» ABOUT THIS TASK:
The required output is the lines below from the line containing "Dystopie (32, 2193)" to the line containing "Buchtipps (33, 360)", inclusive, retyped exactly. No other lines belong in it.

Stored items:
◆ ◆ ◆ ◆

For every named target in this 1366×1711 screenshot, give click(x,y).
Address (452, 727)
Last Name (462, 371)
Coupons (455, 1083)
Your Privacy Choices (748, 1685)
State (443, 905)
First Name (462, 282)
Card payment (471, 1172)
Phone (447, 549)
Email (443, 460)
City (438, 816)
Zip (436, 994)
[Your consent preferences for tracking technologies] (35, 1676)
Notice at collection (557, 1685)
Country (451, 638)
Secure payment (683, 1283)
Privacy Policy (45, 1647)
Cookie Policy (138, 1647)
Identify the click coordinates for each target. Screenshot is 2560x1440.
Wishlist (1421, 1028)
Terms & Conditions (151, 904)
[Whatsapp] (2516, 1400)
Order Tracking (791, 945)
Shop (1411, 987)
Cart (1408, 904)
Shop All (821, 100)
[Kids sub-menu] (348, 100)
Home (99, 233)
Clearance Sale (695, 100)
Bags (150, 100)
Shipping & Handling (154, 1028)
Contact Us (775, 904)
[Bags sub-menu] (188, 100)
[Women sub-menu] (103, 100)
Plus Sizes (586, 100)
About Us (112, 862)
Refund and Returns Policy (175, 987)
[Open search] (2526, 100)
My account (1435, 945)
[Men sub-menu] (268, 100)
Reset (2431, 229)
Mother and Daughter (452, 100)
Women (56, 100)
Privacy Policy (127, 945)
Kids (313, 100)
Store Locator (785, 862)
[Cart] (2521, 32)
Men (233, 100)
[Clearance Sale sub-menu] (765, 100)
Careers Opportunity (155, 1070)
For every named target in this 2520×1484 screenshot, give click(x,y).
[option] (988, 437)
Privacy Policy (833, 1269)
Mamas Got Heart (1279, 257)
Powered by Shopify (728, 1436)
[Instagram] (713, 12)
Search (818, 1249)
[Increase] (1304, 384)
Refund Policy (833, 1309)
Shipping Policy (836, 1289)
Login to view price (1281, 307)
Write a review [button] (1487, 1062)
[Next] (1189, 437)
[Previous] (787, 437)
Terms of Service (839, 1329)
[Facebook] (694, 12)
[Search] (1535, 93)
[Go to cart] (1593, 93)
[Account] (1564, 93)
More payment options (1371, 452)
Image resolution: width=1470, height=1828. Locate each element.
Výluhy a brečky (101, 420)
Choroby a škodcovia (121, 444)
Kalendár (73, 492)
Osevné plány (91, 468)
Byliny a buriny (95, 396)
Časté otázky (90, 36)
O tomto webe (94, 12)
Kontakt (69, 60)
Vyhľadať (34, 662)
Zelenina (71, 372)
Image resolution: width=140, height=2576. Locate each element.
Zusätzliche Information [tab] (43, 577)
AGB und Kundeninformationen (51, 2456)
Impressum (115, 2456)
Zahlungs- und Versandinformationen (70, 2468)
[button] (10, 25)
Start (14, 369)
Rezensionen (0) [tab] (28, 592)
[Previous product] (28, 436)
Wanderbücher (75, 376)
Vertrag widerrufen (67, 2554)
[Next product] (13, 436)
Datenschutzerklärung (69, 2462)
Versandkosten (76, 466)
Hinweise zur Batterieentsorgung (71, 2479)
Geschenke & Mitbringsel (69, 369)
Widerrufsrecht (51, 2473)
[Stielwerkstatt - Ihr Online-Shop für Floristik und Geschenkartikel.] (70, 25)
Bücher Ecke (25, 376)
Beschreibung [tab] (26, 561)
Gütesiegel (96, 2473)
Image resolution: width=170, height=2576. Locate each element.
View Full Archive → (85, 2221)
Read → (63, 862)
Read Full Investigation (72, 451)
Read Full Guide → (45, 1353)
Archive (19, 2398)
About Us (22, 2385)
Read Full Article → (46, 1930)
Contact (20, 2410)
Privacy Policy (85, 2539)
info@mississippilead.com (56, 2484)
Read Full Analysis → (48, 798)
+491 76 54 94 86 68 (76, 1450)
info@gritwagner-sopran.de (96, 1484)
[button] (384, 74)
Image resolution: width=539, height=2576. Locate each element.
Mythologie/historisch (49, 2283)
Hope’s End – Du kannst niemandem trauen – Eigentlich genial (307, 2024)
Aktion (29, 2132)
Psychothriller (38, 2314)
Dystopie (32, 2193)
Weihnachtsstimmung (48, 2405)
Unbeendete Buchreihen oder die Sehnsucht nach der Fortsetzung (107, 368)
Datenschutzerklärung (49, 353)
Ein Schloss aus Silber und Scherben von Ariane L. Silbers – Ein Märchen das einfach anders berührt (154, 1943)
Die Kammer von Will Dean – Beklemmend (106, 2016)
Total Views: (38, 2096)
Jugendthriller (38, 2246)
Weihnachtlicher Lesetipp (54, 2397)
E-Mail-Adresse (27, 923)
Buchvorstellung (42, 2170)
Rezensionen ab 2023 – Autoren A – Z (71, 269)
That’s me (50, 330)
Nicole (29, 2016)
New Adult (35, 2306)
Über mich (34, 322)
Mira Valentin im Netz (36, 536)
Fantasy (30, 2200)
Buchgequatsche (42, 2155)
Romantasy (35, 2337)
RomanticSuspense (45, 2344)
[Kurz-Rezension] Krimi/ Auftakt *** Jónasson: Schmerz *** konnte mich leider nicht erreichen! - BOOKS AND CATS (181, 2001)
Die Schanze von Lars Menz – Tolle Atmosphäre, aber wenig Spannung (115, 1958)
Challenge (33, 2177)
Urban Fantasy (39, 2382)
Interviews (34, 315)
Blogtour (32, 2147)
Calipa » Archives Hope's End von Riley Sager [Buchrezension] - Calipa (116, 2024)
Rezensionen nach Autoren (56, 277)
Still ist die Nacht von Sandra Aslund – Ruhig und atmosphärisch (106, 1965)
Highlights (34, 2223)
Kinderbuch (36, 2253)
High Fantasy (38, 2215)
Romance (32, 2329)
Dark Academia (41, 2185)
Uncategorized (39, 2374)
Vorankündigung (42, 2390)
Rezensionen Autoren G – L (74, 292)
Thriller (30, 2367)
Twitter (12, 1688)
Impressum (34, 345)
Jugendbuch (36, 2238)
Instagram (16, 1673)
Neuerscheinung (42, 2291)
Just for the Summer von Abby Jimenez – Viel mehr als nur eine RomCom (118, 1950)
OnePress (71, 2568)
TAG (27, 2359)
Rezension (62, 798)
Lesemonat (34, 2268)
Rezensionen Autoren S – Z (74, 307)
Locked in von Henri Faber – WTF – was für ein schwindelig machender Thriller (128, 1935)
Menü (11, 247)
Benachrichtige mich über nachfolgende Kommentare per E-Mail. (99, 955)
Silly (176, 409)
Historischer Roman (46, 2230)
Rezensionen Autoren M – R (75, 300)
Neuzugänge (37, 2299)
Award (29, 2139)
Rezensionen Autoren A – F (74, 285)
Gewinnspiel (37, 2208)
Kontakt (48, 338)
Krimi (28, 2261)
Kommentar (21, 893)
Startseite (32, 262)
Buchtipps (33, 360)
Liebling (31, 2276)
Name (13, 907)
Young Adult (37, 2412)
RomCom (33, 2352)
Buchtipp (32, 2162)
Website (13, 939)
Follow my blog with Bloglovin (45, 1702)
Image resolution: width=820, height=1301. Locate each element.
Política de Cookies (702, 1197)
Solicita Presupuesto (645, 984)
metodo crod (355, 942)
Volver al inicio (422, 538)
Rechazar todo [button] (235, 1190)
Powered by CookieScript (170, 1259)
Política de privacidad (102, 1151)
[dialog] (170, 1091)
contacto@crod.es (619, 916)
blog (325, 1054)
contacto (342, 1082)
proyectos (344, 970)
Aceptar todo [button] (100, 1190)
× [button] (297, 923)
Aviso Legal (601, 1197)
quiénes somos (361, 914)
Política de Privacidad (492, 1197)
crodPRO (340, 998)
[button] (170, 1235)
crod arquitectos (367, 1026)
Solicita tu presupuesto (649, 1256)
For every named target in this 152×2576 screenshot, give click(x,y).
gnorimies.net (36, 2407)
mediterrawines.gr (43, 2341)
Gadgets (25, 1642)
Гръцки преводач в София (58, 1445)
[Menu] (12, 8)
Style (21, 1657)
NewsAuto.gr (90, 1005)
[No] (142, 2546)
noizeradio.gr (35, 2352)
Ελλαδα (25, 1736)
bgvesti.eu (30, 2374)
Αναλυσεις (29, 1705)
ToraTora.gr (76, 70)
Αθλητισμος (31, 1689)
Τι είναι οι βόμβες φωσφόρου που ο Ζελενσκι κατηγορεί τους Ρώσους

◆ ◆ ◆ ◆

» YOUR RESPONSE:
Dystopie (32, 2193)
Weihnachtsstimmung (48, 2405)
Unbeendete Buchreihen oder die Sehnsucht nach der Fortsetzung (107, 368)
Datenschutzerklärung (49, 353)
Ein Schloss aus Silber und Scherben von Ariane L. Silbers – Ein Märchen das einfach anders berührt (154, 1943)
Die Kammer von Will Dean – Beklemmend (106, 2016)
Total Views: (38, 2096)
Jugendthriller (38, 2246)
Weihnachtlicher Lesetipp (54, 2397)
E-Mail-Adresse (27, 923)
Buchvorstellung (42, 2170)
Rezensionen ab 2023 – Autoren A – Z (71, 269)
That’s me (50, 330)
Nicole (29, 2016)
New Adult (35, 2306)
Über mich (34, 322)
Mira Valentin im Netz (36, 536)
Fantasy (30, 2200)
Buchgequatsche (42, 2155)
Romantasy (35, 2337)
RomanticSuspense (45, 2344)
[Kurz-Rezension] Krimi/ Auftakt *** Jónasson: Schmerz *** konnte mich leider nicht erreichen! - BOOKS AND CATS (181, 2001)
Die Schanze von Lars Menz – Tolle Atmosphäre, aber wenig Spannung (115, 1958)
Challenge (33, 2177)
Urban Fantasy (39, 2382)
Interviews (34, 315)
Blogtour (32, 2147)
Calipa » Archives Hope's End von Riley Sager [Buchrezension] - Calipa (116, 2024)
Rezensionen nach Autoren (56, 277)
Still ist die Nacht von Sandra Aslund – Ruhig und atmosphärisch (106, 1965)
Highlights (34, 2223)
Kinderbuch (36, 2253)
High Fantasy (38, 2215)
Romance (32, 2329)
Dark Academia (41, 2185)
Uncategorized (39, 2374)
Vorankündigung (42, 2390)
Rezensionen Autoren G – L (74, 292)
Thriller (30, 2367)
Twitter (12, 1688)
Impressum (34, 345)
Jugendbuch (36, 2238)
Instagram (16, 1673)
Neuerscheinung (42, 2291)
Just for the Summer von Abby Jimenez – Viel mehr als nur eine RomCom (118, 1950)
OnePress (71, 2568)
TAG (27, 2359)
Rezension (62, 798)
Lesemonat (34, 2268)
Rezensionen Autoren S – Z (74, 307)
Locked in von Henri Faber – WTF – was für ein schwindelig machender Thriller (128, 1935)
Menü (11, 247)
Benachrichtige mich über nachfolgende Kommentare per E-Mail. (99, 955)
Silly (176, 409)
Historischer Roman (46, 2230)
Rezensionen Autoren M – R (75, 300)
Neuzugänge (37, 2299)
Award (29, 2139)
Rezensionen Autoren A – F (74, 285)
Gewinnspiel (37, 2208)
Kontakt (48, 338)
Krimi (28, 2261)
Kommentar (21, 893)
Startseite (32, 262)
Buchtipps (33, 360)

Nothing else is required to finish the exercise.